**ABOUT THIS EXERCISE:**
Scan the listing below for the word "Given" and copy every line where it occurs.

[RECORDS PROVIDED — start]

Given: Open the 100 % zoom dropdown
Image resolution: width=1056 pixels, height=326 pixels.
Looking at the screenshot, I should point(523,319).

[RECORDS PROVIDED — finish]
[RECORDS PROVIDED — start]

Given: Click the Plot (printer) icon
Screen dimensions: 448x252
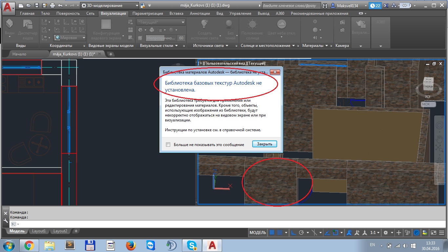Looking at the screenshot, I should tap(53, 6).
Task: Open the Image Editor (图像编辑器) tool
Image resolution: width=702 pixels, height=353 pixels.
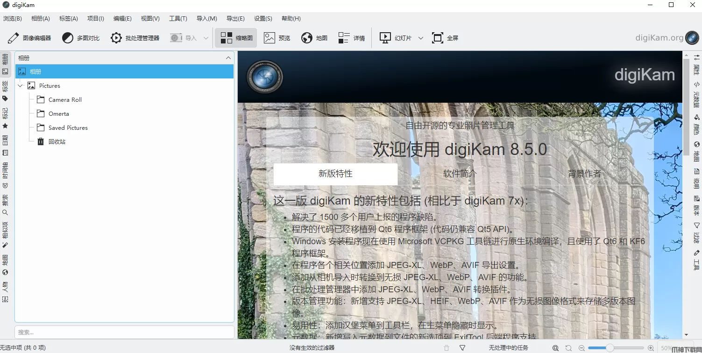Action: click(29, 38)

[RECORDS PROVIDED — finish]

**RESPONSE TO THIS TASK:**
Given: Open the 100 % zoom dropdown
Given: Click the Plot (printer) icon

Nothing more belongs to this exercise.